§ RECORDS SHOWN:
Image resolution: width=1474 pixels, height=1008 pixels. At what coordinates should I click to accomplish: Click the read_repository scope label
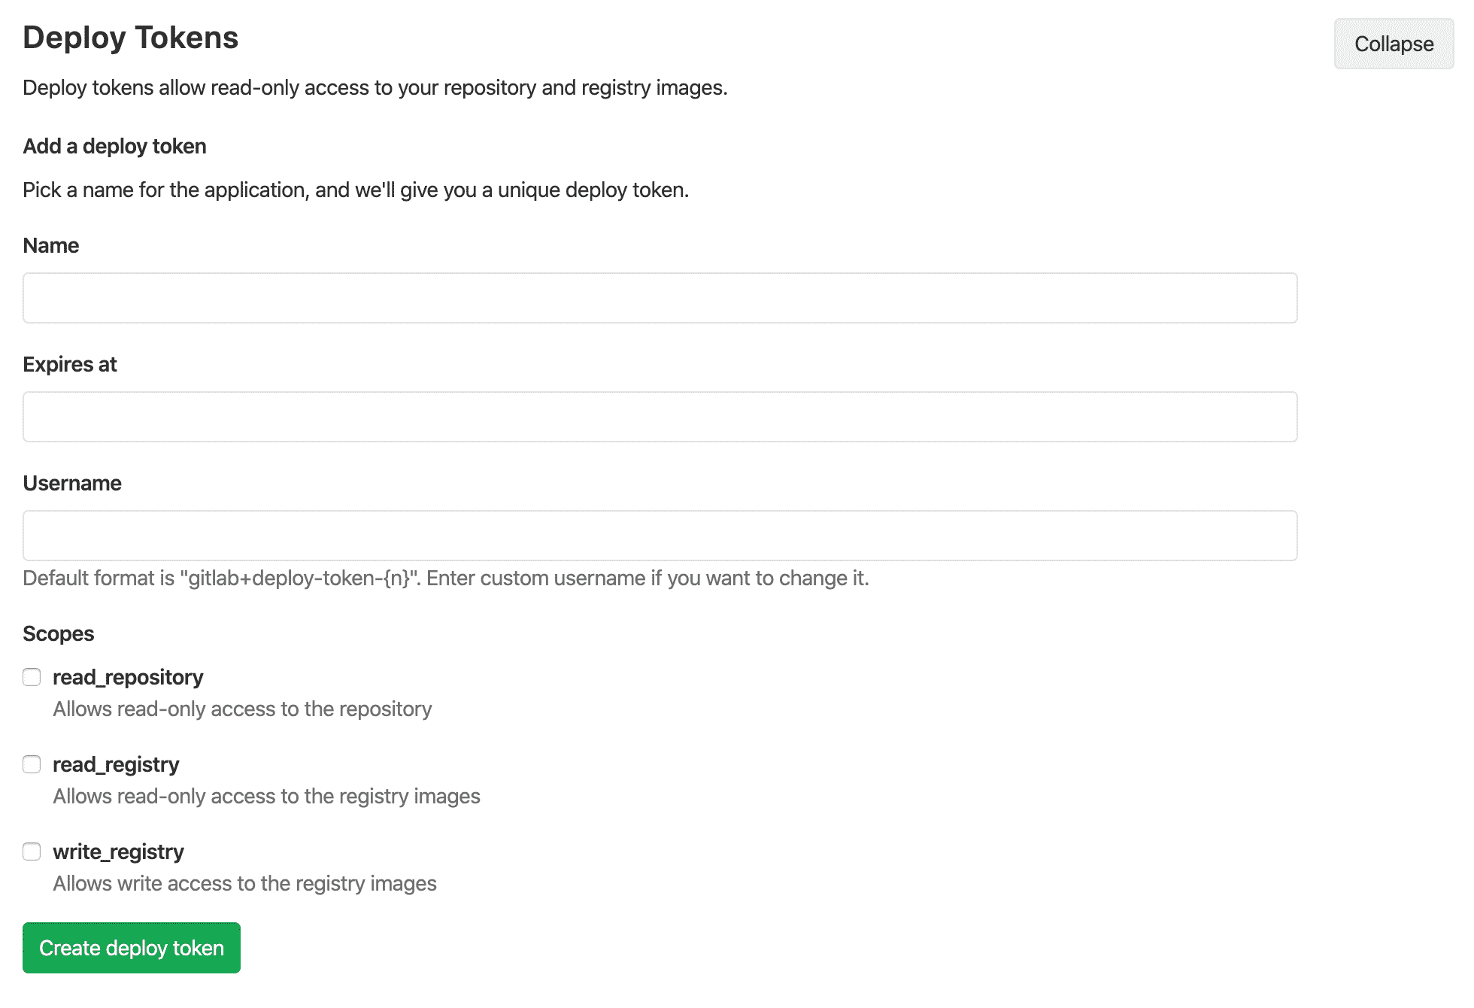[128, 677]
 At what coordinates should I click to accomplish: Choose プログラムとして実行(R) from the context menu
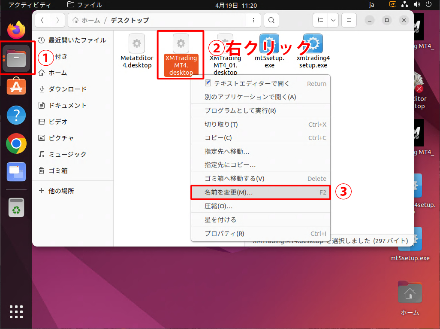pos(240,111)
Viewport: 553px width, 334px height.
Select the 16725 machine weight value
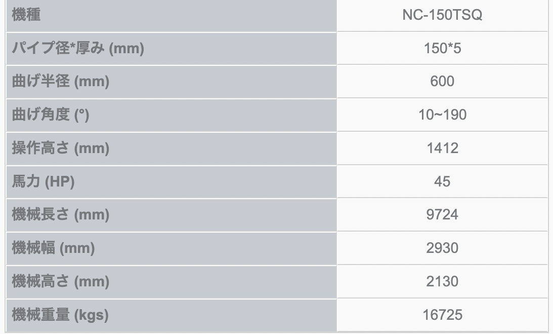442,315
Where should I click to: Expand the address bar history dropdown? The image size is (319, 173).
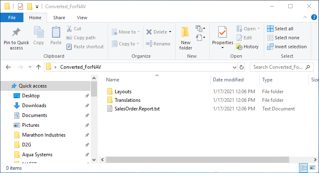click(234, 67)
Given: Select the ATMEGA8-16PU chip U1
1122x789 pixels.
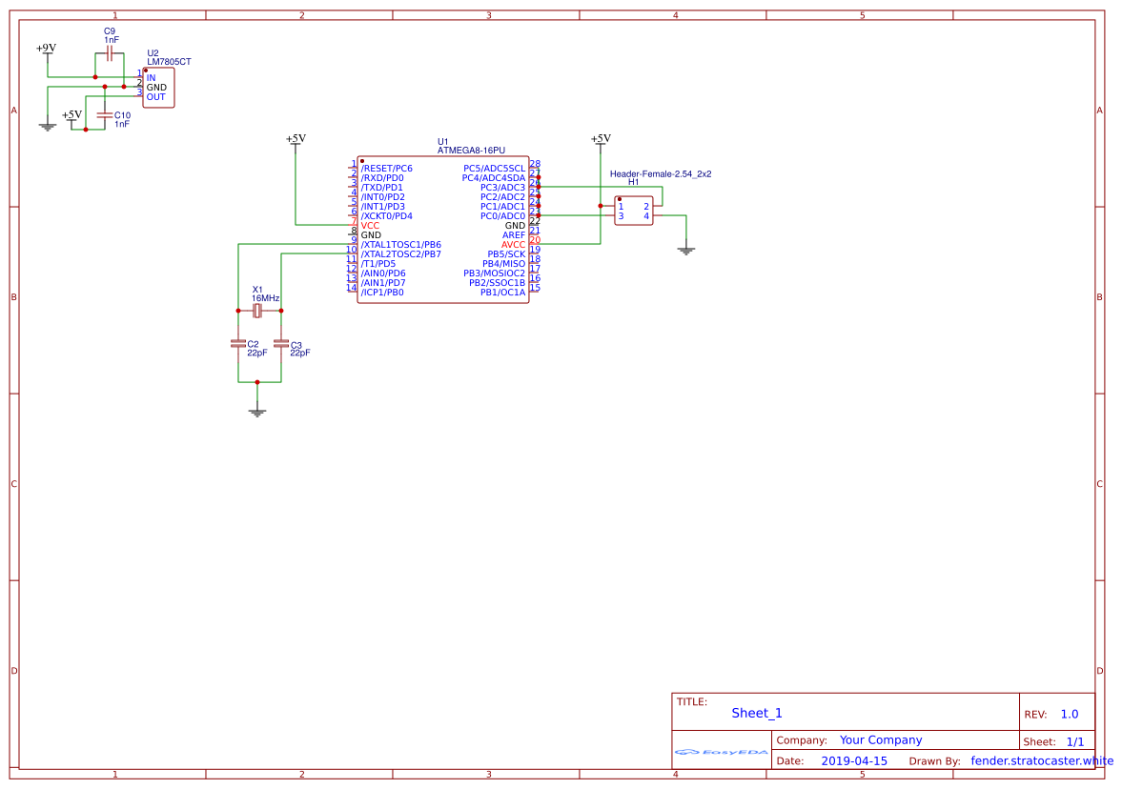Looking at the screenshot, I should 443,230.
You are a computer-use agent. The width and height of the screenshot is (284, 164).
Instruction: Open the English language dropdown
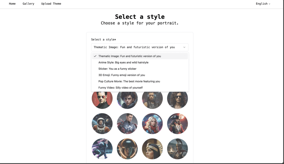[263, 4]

§ TASK BRIEF: Please update all of the entries above by replacing "dropdown" with "drop-down menu" and leaving everything else the same. Omit the pictures from your answer.

§ WRITTEN REPLY:
Image resolution: width=1474 pixels, height=1008 pixels. At what coordinates should I click to accomplish: Click the read_repository scope label
[128, 677]
 At what coordinates should I click to accomplish: Choose プログラムとして実行(R) from the context menu
pos(240,111)
Viewport: 553px width, 334px height.
Select the 16725 machine weight value
442,315
Where should I click to: Expand the address bar history drop-down menu? The image size is (319, 173).
click(234, 67)
Given: Select the ATMEGA8-16PU chip U1
1122x789 pixels.
Looking at the screenshot, I should 443,230.
You are a computer-use agent. The width and height of the screenshot is (284, 164).
Instruction: Open the English language drop-down menu
[263, 4]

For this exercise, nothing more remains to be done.